As Europe marks 70 years since the end of World War Two, an Icklingham veteran has finally received a commendation from Russia for his work in one of the conflict’s most dangerous convoys.
Leslie Cooke, 89, served with the Arctic Convoy from 1943 to 1946, which embarked on perilous journeys through the Nazi-patrolled Arctic Ocean to deliver supplies and weapons to Russia.
He was visited at home by a member of the Russian Embassy last month and presented with the Ushakov Medal, awarded by the Russian Federation for his services to the Arctic Convoy.
Of his latest commendation, Leslie said: “It’s nice to have the recognition.
“It is nice to look back on, I have photographs of different places and events, but I’m just glad I got through it all.
“Sometimes it was very frightening. There were several moments when we went to Russia when you thought you may not be coming home.
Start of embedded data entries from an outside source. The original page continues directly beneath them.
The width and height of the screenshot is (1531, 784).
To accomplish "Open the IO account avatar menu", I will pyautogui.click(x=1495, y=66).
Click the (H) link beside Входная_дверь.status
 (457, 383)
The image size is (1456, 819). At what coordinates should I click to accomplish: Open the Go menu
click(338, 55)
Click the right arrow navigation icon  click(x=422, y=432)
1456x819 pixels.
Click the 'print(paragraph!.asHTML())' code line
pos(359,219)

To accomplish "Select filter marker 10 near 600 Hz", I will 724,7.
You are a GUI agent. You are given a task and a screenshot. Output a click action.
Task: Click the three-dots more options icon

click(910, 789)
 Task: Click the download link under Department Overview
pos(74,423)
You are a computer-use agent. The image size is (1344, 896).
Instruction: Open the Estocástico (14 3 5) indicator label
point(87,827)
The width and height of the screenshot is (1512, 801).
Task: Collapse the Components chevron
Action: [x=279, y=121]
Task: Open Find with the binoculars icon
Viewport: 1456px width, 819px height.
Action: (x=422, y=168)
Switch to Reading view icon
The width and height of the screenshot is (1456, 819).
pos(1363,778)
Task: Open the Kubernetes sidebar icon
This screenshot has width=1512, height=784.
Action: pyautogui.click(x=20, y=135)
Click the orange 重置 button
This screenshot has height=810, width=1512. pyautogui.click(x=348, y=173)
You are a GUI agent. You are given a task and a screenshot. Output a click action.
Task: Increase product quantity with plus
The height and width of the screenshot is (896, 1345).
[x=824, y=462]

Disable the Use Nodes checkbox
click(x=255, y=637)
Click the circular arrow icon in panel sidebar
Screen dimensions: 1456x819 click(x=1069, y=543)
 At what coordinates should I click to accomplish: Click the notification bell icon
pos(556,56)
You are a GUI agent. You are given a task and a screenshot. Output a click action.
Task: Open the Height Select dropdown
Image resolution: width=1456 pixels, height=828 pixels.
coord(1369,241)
“As soon as you got to Norway, the enemy were coming and they did what they could to get rid of you. It was a bit hairy at times.”
London-born Leslie also worked on ships delivering supplies around the French Atlantic and the Bay of Biscay.
“We got around a bit. We just did what we were told to do and got on with it,” he said.
The medal is not Leslie’s first military decoration. He also holds the D-Day Medal and the Atlantic Medal.
Having moved to Suffolk with his family in 1933, Leslie now lives with wife Esther, whom he has known since childhood.